It’s seems a few designers and engineers at the Motor Company are getting the green light to look beyond cruisers, and it’s about time. Yes, there are electrics in the pipeline, but look at what they’re doing with V-twins. Coming in 2020 are two models that just might get the attention of a whole lot of new customers, the Pan America and the Bronx. I like them both, a lot.
For those of you who have been around The Kneeslider for some time, you know how often I’ve written about off road Sportsters and the number of builders who got tired of waiting for Milwaukee to take the hint, so they just built one for themselves. Harley kept churning out cruisers while builders started putting on long suspension and knobby tires and taking the action into the dirt. Those home built creations looked like fun and lo and behold, look at what happened, Harley came up with the Pan America. It’s not a Sportster, it’s a whole new bike powered by the new Revolution® Max 60 degree liquid cooled V-twin. The engine comes in two displacements 1250cc and 975cc, the Pan America gets the larger of the two with 145 horsepower and 90 foot pounds of torque. It’s fed by dual downdraft throttle bodies and from the photos, it’s looks like a Harley V-twin should, right down to the vestigial cooling fins. Trunk and panniers complete the picture for those weekends when you’re heading way off road.
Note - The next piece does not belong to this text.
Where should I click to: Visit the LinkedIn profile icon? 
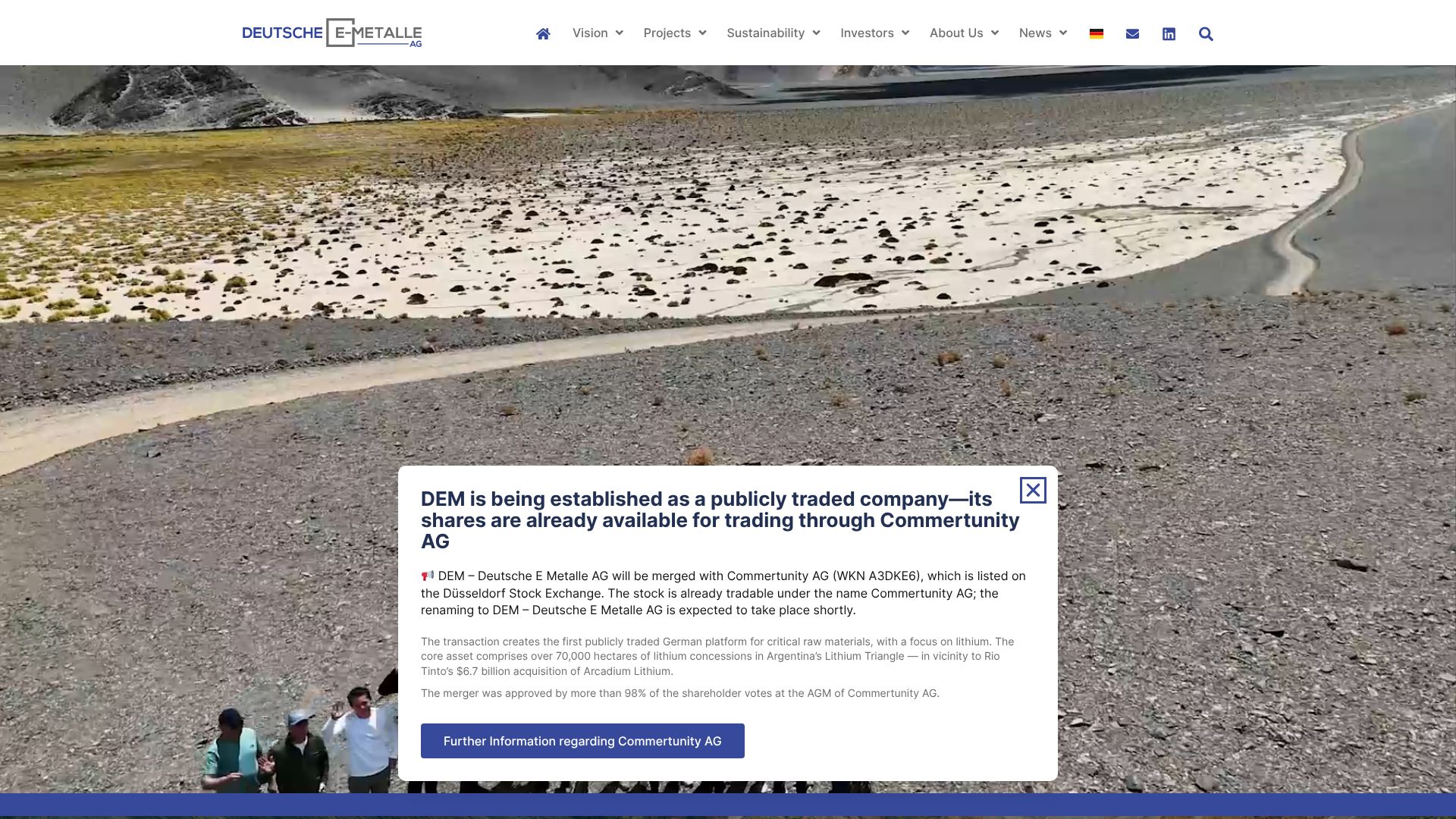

Next up is the Bronx. It gets the smaller variant of the Revolution® Max at 975cc sporting 115 horsepower and 70 foot pounds of torque. It benefits from Harley’s collaboration with Brembo and mounts a new radial monoblock four-piston caliper delivering braking feel and capability a cut above the average Harley. Michelin® and Harley-Davidson® developed co-branded tires for the Bronx and the Pan America, too, that optimize performance in all conditions.
Both of these models are set to debut in late 2020 and I would expect this new engine will find its way into more of the line up as time goes on.
Harley appears to be waking up from its slumber, electric motorcycles, a new liquid cooled V-twin engine and off road motorcycles, it makes you wonder what’s coming next. I just hope the market responds and the appearance of all of this change isn’t too late, but whatever the case, I like these two entrants and I hope a lot of other potential customers like them, too.
Justin Belshe says
Only 50 years late!
Imagine if the MoCo had responded to the gauntlet thrown down by Honda’s CB750… what kind of bikes would they be making by now?
The Pan Am is powerful… homely, but form follows function, so looks are definitely not the priority, given its agricultural nature. Better a chain than a belt, though a shaft would have been best.
The Bronx doesn’t look like any “streetfighter” to me, it just looks like a standard… Yamaha. That’s a good thing, especially when you consider how design excesses hobbled the V-Rod, contorting it into the cruiser that the board of directors decided the shareholders would accept. Heavy, enormous, but with cramped ergonomics, and just a *bitch* to work on!
HD’s electric bike looks okay, and is quick enough to get out of its own way, but everybody gets range anxiety when they read the specs. I hope that improves with upcoming battery breakthroughs. As soon as batteries surpass gasoline for energy density, convenience, ubiquity, and cheapness, it’s not going to make sense to keep burning stuff.
Paul Crowe says
The Pan America styling is on the order of the BMW GS and other similar bikes, none of which are exactly beautiful except in the functional/utilitarian way, but when we see how it performs we’ll know better how it fits into that segment. High marks to Harley for going there.
The Bronx does resemble some other more standard bikes in the market, but again, if you’re trying to attract customers away from other brands, getting them to consider a Harley is step one and if the sound and grunt of the new engine add to the experience, it might be a winner.
The Motor Company management from the days when the CB750 appeared is gone and current management is trying to get the company back in the game. Easy? Of course not, but you shouldn’t hold past decisions against the current guys. Let’s see what happens, it should be interesting.
Bob says
There are a LOT of people turned off by modern design trends. H-D is in a great position to take advantage of that.
Drive the Wheels Off says
I like the Pan America styling a lot for the genre of bike, except for the HD logo being so large (easy fix!)